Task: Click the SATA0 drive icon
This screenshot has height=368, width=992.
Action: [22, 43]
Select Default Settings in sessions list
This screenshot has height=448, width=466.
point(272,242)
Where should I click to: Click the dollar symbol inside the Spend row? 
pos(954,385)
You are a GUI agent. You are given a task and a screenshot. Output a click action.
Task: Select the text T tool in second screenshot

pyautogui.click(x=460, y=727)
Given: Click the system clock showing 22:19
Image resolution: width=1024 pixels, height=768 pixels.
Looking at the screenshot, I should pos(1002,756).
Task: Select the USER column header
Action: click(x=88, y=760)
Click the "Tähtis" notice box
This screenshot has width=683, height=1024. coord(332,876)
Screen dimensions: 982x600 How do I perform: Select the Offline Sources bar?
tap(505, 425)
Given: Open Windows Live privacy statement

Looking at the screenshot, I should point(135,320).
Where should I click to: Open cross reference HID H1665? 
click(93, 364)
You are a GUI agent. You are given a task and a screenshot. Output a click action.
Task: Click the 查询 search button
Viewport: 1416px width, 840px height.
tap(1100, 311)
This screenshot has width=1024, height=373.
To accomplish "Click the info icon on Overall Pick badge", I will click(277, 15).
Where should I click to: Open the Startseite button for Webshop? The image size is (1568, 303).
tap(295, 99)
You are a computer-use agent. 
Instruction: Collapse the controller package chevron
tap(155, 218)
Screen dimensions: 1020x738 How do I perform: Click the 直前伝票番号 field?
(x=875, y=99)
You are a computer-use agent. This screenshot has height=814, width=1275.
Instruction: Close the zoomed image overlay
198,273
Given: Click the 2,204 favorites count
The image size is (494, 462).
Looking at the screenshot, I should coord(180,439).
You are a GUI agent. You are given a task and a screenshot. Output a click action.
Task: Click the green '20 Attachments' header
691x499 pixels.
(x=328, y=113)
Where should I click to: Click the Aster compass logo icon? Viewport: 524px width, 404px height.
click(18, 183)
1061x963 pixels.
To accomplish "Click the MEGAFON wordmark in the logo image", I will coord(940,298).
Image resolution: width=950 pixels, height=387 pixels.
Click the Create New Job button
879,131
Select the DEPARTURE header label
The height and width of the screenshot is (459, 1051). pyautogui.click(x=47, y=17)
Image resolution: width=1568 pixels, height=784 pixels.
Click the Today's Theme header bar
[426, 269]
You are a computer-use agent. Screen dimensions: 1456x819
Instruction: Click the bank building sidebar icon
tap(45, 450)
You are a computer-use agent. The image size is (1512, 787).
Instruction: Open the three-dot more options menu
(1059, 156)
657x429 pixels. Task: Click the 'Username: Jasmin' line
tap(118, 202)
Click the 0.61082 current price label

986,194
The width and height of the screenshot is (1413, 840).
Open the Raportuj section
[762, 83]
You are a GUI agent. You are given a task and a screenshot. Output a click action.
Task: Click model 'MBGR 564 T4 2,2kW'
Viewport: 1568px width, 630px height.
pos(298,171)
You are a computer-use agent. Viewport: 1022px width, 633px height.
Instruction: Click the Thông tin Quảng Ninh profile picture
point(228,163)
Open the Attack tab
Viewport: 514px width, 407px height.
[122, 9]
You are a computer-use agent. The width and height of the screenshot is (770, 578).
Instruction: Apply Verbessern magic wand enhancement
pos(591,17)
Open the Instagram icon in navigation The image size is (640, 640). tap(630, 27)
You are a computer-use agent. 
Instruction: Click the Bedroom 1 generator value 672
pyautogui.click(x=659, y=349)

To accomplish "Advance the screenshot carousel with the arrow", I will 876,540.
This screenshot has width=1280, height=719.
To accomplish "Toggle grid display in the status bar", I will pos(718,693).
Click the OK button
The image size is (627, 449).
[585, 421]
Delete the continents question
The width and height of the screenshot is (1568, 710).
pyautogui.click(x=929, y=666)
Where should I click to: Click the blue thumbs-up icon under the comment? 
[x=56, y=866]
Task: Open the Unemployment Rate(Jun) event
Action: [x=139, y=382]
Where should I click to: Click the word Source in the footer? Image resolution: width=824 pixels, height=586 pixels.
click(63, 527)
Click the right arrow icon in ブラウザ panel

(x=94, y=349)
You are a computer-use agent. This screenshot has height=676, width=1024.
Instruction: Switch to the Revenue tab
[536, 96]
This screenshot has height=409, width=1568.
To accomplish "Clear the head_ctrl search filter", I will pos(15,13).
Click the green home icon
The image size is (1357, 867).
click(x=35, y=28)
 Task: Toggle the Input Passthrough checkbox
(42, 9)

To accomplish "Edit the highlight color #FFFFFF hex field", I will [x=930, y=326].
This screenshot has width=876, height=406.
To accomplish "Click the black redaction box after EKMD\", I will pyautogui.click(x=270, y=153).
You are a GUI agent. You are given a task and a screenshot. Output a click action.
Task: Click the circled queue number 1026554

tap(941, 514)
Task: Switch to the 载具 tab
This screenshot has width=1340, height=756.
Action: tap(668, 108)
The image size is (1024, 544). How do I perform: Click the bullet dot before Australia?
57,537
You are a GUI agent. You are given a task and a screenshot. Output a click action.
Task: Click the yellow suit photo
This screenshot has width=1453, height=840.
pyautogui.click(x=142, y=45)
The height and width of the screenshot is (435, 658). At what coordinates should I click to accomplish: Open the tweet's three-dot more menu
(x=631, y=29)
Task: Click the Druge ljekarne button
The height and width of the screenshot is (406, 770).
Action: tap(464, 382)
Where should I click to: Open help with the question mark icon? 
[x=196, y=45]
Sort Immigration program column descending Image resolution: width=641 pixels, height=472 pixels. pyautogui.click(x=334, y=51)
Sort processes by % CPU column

^^^^

*What needs to be done*
Looking at the entries above, work out how many lines contain "Sort", then reply with that number and no other words.

*Solution to the exercise*
2